Brandon Anderson Photos
11th of May 2008 (Sun), 11:56
I do like the ones without the flash but they seem to be oof and too dark for my tastes... you can always use a flash and not hit them with full power and i think they will look alot better.....

for the most part I use my flash when shooting all the time, even in the daylight it just helps even out the shadows and what not... but then again there are times when I wont use a flash all nite it just depends on what I am looking for that nite.

gdrMatt
11th of May 2008 (Sun), 13:28
for the most part I use my flash when shooting all the time, even in the daylight it just helps even out the shadows and what not... but then again there are times when I wont use a flash all nite it just depends on what I am looking for that nite.


i do the same thing.. i always have a flash on my camera. for fill during the day or i bounce it off the ceiling or wall for inside shots... or nighttime shooting...

John Thawley
12th of May 2008 (Mon), 10:09
I do like the ones without the flash but they seem to be oof and too dark for my tastes... you can always use a flash and not hit them with full power and i think they will look alot better.....

for the most part I use my flash when shooting all the time, even in the daylight it just helps even out the shadows and what not... but then again there are times when I wont use a flash all nite it just depends on what I am looking for that nite.

Actually, unless you are going to play with second curtain sync.. and other unpredictable techniques, the flash dictates the exposure, not the shutter. That's why so many of the sprint car shots display the Hoosier tire lettering so prominently.

Sorry... but to me, it's night racing... shoot the night racing. If you want brightly lit parked cars, shoot during the day.

Just my opinion.... I suppose I could be wrong. LOL

Brandon Anderson Photos
12th of May 2008 (Mon), 12:35
Here are a few examples of what im talking about with using your flash at a lower power.
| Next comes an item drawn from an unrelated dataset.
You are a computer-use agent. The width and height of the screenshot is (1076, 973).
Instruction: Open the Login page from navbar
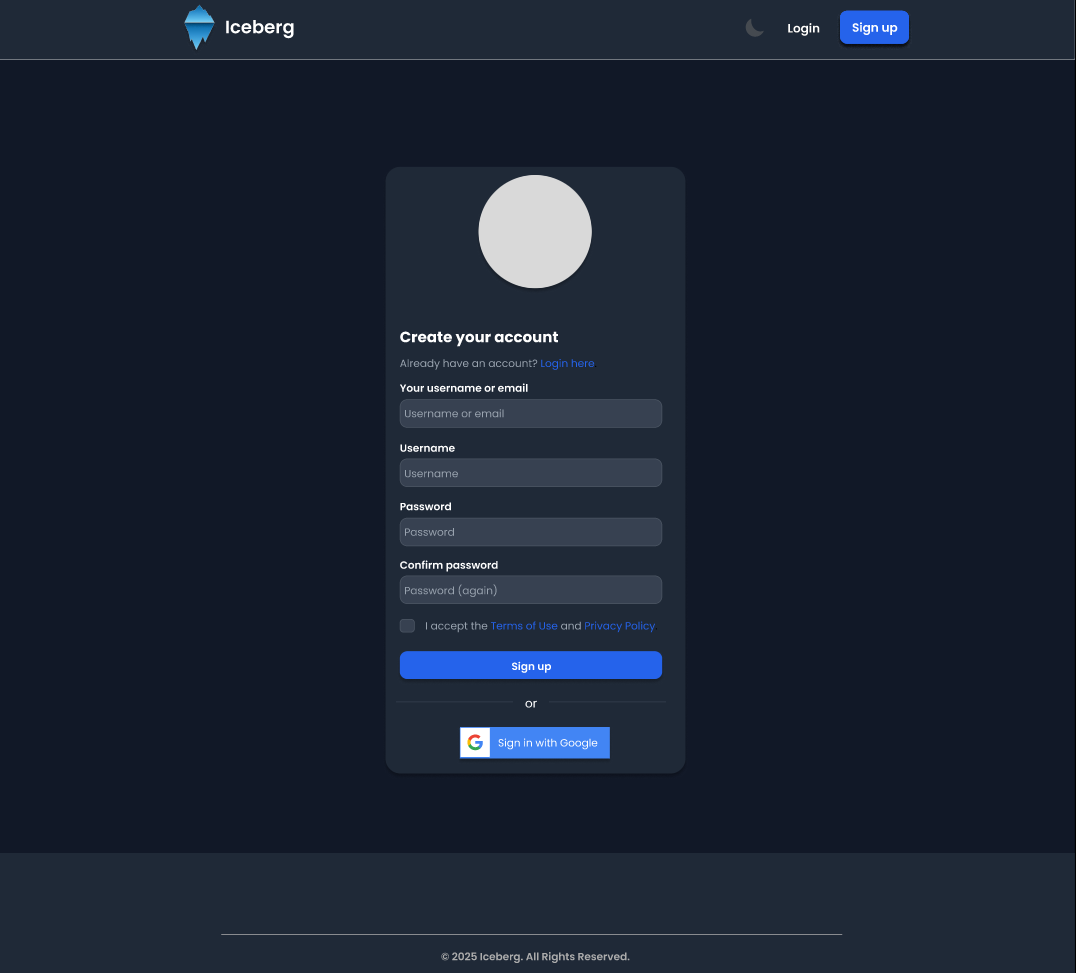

This first one has the wheels frozen but the backround if blured and this is the effect i was looking for in this shot.

http://i55.photobucket.com/albums/g157/andersonproductions/IMG_9281.jpg


the next two seem to show wheel blur pretty well and again it was with a flash

http://i55.photobucket.com/albums/g157/andersonproductions/n550535037_1475719_8603.jpg

http://i55.photobucket.com/albums/g157/andersonproductions/n550535037_1333836_6430.jpg

so imo I think you can use a flash in night racing and show motion.. its just what kind of motion you want to show.

gdrMatt
13th of May 2008 (Tue), 08:18
some cool night shots with flashes...

http://farm3.static.flickr.com/2232/2384482343_68dc7675df_o.jpg

gdrMatt
13th of May 2008 (Tue), 09:32
it's all opinion.. it doesn't hurt to learn a new technique tho. the original post can help someone understand how the flash works and use it in other areas of photography.. not just motorsports.

Cadwell
14th of May 2008 (Wed), 13:33
Since this thread resolutely refuses to get back on topic enough is enough.